Please return the lines of the data below, word for word, from the first line through the line containing "Task: Open the Konum/Bilgi Al dropdown arrow".

=======

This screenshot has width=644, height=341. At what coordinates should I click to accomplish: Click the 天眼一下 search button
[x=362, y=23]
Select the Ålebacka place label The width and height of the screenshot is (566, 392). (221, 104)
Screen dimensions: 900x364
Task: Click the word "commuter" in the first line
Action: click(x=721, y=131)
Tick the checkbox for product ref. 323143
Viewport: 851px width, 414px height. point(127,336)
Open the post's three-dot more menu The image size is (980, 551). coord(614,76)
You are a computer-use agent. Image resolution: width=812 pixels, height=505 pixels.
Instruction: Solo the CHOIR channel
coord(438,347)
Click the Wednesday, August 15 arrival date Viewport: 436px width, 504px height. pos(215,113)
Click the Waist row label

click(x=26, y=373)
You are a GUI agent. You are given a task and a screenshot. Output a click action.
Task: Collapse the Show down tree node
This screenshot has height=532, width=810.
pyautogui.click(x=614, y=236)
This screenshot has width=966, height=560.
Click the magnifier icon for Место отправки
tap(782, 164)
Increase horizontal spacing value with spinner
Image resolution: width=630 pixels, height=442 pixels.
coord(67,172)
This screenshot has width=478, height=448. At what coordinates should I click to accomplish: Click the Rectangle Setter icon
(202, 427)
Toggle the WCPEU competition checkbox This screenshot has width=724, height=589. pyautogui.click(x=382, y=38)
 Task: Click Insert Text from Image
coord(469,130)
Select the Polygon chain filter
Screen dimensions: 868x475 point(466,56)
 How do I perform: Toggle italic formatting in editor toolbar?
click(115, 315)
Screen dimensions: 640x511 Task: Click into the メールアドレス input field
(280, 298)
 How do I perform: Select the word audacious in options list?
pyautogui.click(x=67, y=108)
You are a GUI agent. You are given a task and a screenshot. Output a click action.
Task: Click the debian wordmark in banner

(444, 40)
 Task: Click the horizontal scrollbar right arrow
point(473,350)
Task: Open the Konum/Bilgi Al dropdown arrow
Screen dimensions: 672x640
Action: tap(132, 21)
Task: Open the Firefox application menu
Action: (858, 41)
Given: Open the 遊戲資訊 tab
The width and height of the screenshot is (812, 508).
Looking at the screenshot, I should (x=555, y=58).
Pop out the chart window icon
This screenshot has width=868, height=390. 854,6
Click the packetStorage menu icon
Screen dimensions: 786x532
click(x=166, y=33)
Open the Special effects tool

=======

◆ Task answer
This screenshot has width=644, height=341. At what coordinates should I click to accomplish: Click the 天眼一下 search button
[x=362, y=23]
Select the Ålebacka place label The width and height of the screenshot is (566, 392). (221, 104)
Screen dimensions: 900x364
Task: Click the word "commuter" in the first line
Action: click(x=721, y=131)
Tick the checkbox for product ref. 323143
Viewport: 851px width, 414px height. point(127,336)
Open the post's three-dot more menu The image size is (980, 551). coord(614,76)
You are a computer-use agent. Image resolution: width=812 pixels, height=505 pixels.
Instruction: Solo the CHOIR channel
coord(438,347)
Click the Wednesday, August 15 arrival date Viewport: 436px width, 504px height. pos(215,113)
Click the Waist row label

click(x=26, y=373)
You are a GUI agent. You are given a task and a screenshot. Output a click action.
Task: Collapse the Show down tree node
This screenshot has height=532, width=810.
pyautogui.click(x=614, y=236)
This screenshot has width=966, height=560.
Click the magnifier icon for Место отправки
tap(782, 164)
Increase horizontal spacing value with spinner
Image resolution: width=630 pixels, height=442 pixels.
coord(67,172)
This screenshot has width=478, height=448. At what coordinates should I click to accomplish: Click the Rectangle Setter icon
(202, 427)
Toggle the WCPEU competition checkbox This screenshot has width=724, height=589. pyautogui.click(x=382, y=38)
 Task: Click Insert Text from Image
coord(469,130)
Select the Polygon chain filter
Screen dimensions: 868x475 point(466,56)
 How do I perform: Toggle italic formatting in editor toolbar?
click(115, 315)
Screen dimensions: 640x511 Task: Click into the メールアドレス input field
(280, 298)
 How do I perform: Select the word audacious in options list?
pyautogui.click(x=67, y=108)
You are a GUI agent. You are given a task and a screenshot. Output a click action.
Task: Click the debian wordmark in banner

(444, 40)
 Task: Click the horizontal scrollbar right arrow
point(473,350)
Task: Open the Konum/Bilgi Al dropdown arrow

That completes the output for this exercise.